MongoDB replica set member unhealthy: reading rs.status() states

rs.status() output is perspective-dependent and easy to misread. A member can show health: 1 while RECOVERING and unable to serve reads, or appear UNKNOWN from one node yet SECONDARY from another because of an asymmetric firewall rule. health: 0 alone does not mean the process is dead, and health: 1 alone does not mean the node is healthy.

This guide maps stateStr values to failure modes and shows how to distinguish transient startup states, replication lag spirals, and network partitions.

What this means

rs.status() returns a members array. During an incident, focus on stateStr, health, optimeDate, lastHeartbeat, lastHeartbeatRecv, pingMs, and lastHeartbeatMessage.

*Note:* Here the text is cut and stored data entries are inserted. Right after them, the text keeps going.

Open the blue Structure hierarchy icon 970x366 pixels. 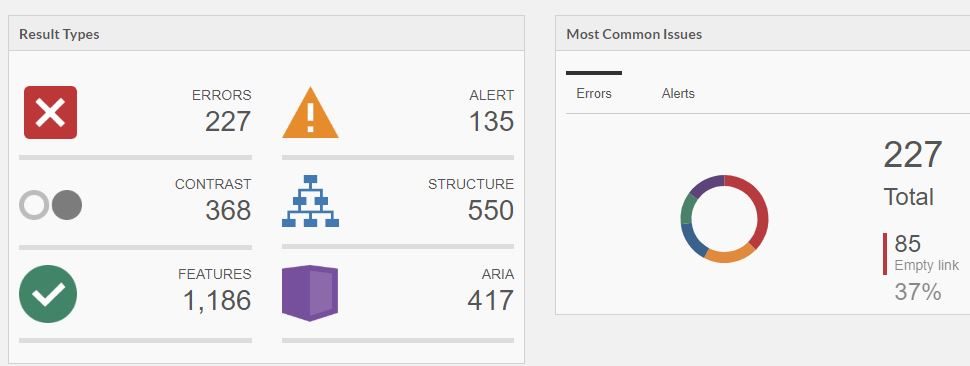pyautogui.click(x=311, y=201)
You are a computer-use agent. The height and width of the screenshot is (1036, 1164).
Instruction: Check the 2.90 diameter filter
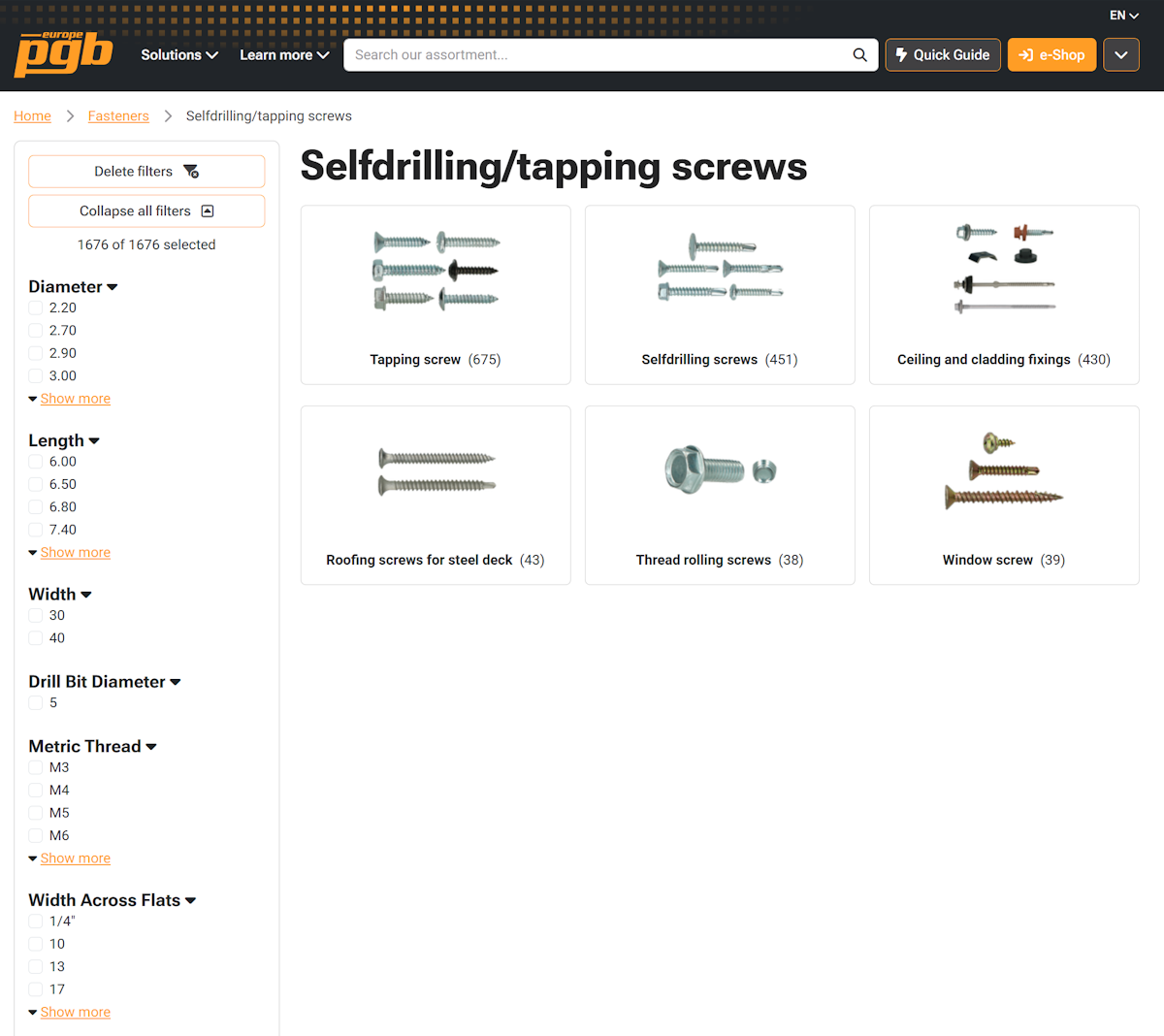pyautogui.click(x=36, y=353)
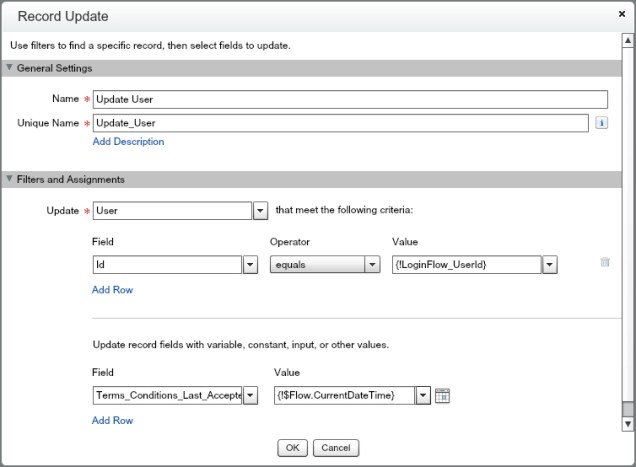This screenshot has width=636, height=467.
Task: Open the $Flow.CurrentDateTime value dropdown
Action: 424,396
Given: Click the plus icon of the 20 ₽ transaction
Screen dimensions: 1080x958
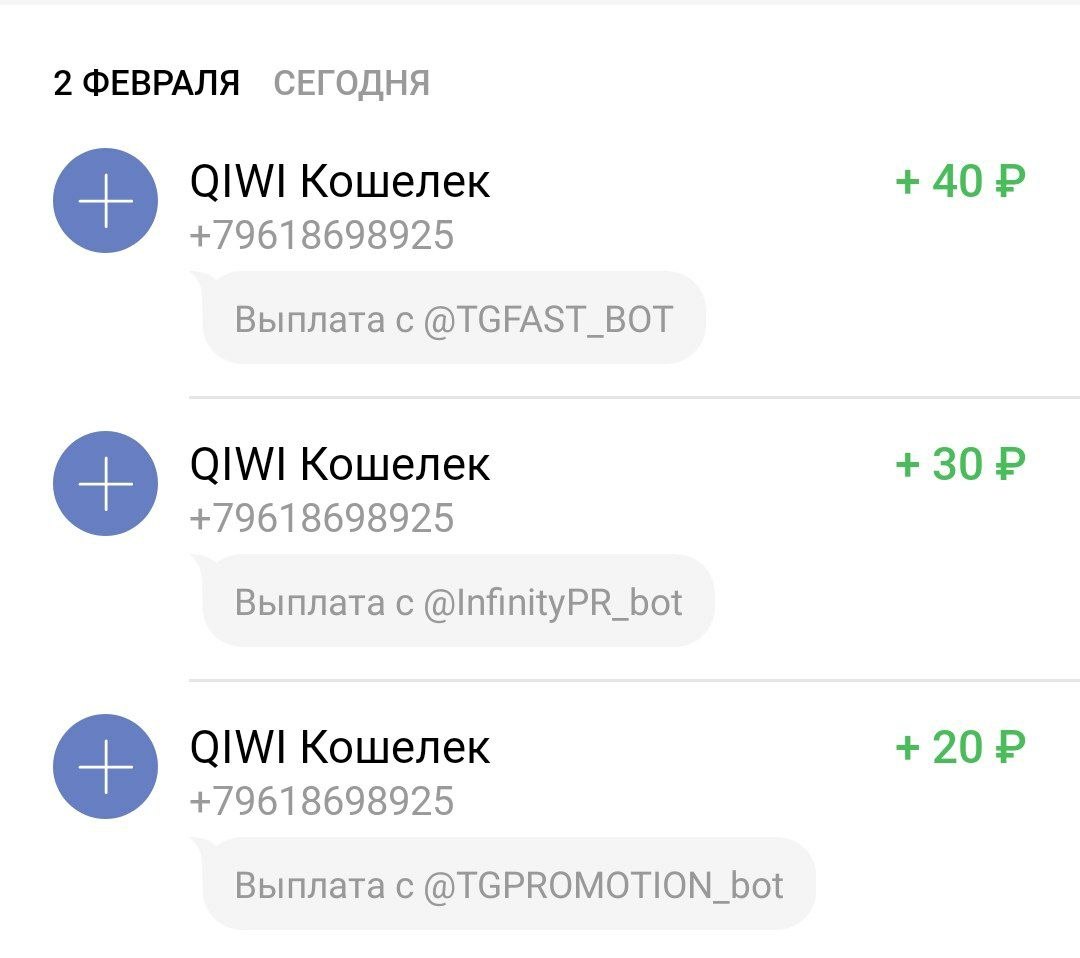Looking at the screenshot, I should coord(105,766).
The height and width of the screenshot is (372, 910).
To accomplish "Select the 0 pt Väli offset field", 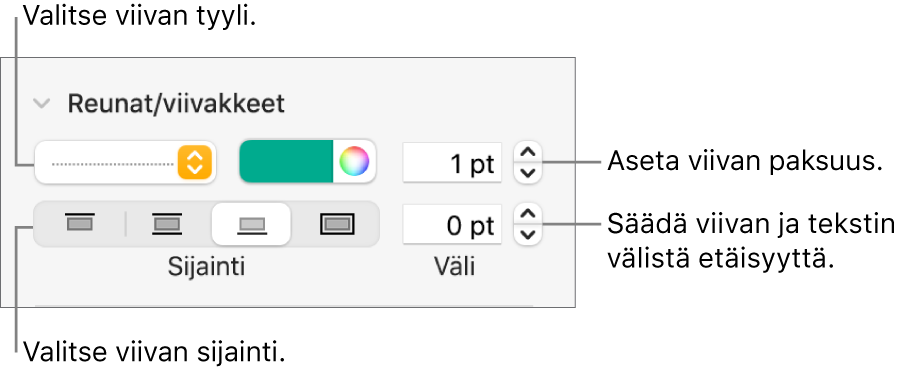I will pyautogui.click(x=453, y=224).
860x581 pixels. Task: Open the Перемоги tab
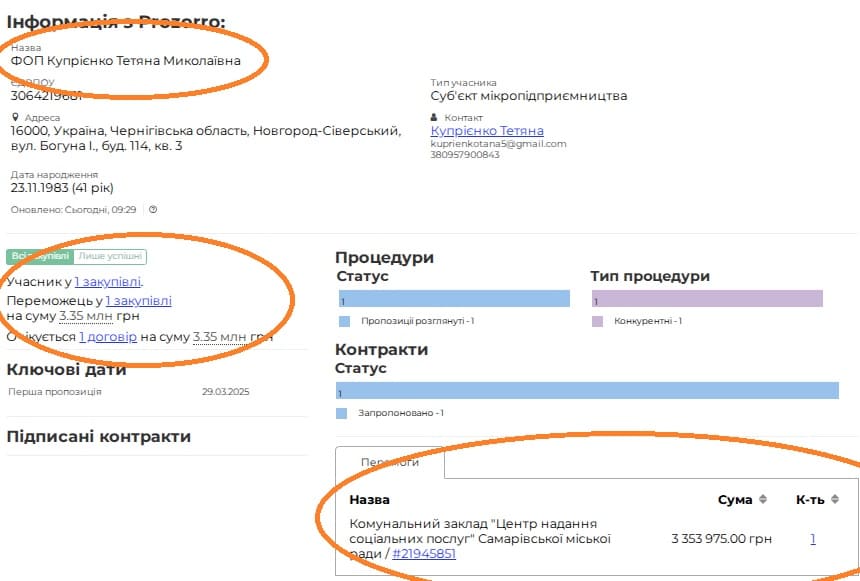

  • PRIMARY and SECONDARY are healthy operational states.
  • ARBITER is healthy and should never transition.
  • STARTUP2 means initial sync is in progress. Expected for new members and some rolling restarts.
  • RECOVERING means the member is alive and can vote, but cannot serve reads or be elected primary. Appears during oplog catch-up, journal replay after unclean shutdown, or when a secondary has fallen too far behind.
  • DOWN and UNKNOWN mean the member is unreachable from the queried node’s perspective. The process may be down, the host offline, or a network partition or firewall block may exist.
  • ROLLBACK means the member is reverting writes that were not replicated to a majority before a failover. Data removed during rollback is written to files under the rollback/ directory inside the dbPath.
  • REMOVED means the member has been removed from the replica set configuration.

health is 1 if the last heartbeat succeeded, and 0 if it failed. Because a member in RECOVERING can still have health: 1, health alone does not indicate full health. Any data-bearing member in RECOVERING, ROLLBACK, DOWN, or UNKNOWN for more than two minutes warrants investigation.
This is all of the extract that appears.